My email to leaders in our local church highlighting a chapter from Paul Tripp’s Dangerous Calling book went like this on 3/6/13:
So far as we’ve moved through recommended reading out of sessions 1 and 2 of the DVDs, we’ve been working through Dangerous Calling chapters 1-5 consecutively. Now, we fast forward to Chapter 8, Familiarity. Tripp’s big point here is that there’s a great danger for those of us in church leadership when it comes to God. “What is the danger? It is that familiarity with the things of God will cause you to lose your awe.” “Awe of God must dominate my ministry, because one of the central missional gifts of the gospel of Jesus Christ is to give people back their awe of God.” One part of this that was especially relevant and convicting for me was the relationship between our awe of God and theology. Here’s Tripp: “Awe of God is one of the things that will keep a church from running off its rails and being diverted by the many agendas that can sidetrack any congregation. Awe of God puts theology in its place. Theology is vitally important, but whatever awe of theology we have is dangerous if it doesn’t produce in us a practical awe of God.”
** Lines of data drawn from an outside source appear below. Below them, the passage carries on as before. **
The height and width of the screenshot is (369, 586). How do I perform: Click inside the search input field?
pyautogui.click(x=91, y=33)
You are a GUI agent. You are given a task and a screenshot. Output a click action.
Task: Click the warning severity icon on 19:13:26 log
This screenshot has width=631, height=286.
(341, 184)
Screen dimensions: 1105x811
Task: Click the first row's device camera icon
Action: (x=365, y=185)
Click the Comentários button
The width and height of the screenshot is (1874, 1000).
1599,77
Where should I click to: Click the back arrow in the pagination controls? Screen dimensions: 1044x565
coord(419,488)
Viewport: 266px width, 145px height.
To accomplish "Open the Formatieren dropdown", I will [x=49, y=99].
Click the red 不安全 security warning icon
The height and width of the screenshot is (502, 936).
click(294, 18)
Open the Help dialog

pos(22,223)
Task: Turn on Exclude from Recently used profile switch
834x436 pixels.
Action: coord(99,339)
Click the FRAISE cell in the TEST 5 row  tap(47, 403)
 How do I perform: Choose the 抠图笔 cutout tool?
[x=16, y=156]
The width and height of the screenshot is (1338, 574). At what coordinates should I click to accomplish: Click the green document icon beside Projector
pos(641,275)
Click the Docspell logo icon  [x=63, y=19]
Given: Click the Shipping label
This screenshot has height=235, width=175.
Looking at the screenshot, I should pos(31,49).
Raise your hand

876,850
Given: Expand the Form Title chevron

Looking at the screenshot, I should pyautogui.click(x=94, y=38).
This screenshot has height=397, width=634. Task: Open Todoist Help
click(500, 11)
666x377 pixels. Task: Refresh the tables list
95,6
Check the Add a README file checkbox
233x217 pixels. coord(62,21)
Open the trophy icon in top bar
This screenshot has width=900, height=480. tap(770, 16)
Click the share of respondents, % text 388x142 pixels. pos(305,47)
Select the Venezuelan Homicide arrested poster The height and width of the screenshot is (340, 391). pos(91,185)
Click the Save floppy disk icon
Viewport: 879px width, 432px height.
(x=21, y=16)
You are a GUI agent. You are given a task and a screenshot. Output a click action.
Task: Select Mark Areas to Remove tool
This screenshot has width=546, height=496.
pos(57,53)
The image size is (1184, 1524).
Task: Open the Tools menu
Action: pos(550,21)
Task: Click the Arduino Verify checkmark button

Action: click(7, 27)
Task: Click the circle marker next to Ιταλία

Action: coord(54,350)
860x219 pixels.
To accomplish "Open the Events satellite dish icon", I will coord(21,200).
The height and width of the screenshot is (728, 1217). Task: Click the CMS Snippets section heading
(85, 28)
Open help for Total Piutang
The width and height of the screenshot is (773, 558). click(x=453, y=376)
Now, there’s probably much more that could be said about this, but, gentlemen, have you lost your awe of God? Have you slowly began to confuse awing Him with activity? Today, as Tripp concludes, “I don’t have a set of strategies for you here. My counsel is to run now, run quickly, to your Father of awesome glory. Confess the offense of your boredom. Plead for eyes that are open to the 360-degree, 24/7 display of glory to which you have been blind. Determine to spend a certain portion of every day in meditating on his glory. Cry out for the help of others. And remind yourself to be thankful for Jesus, who offers you his grace even at those moments when that grace isn’t nearly as valuable to you as it should be.”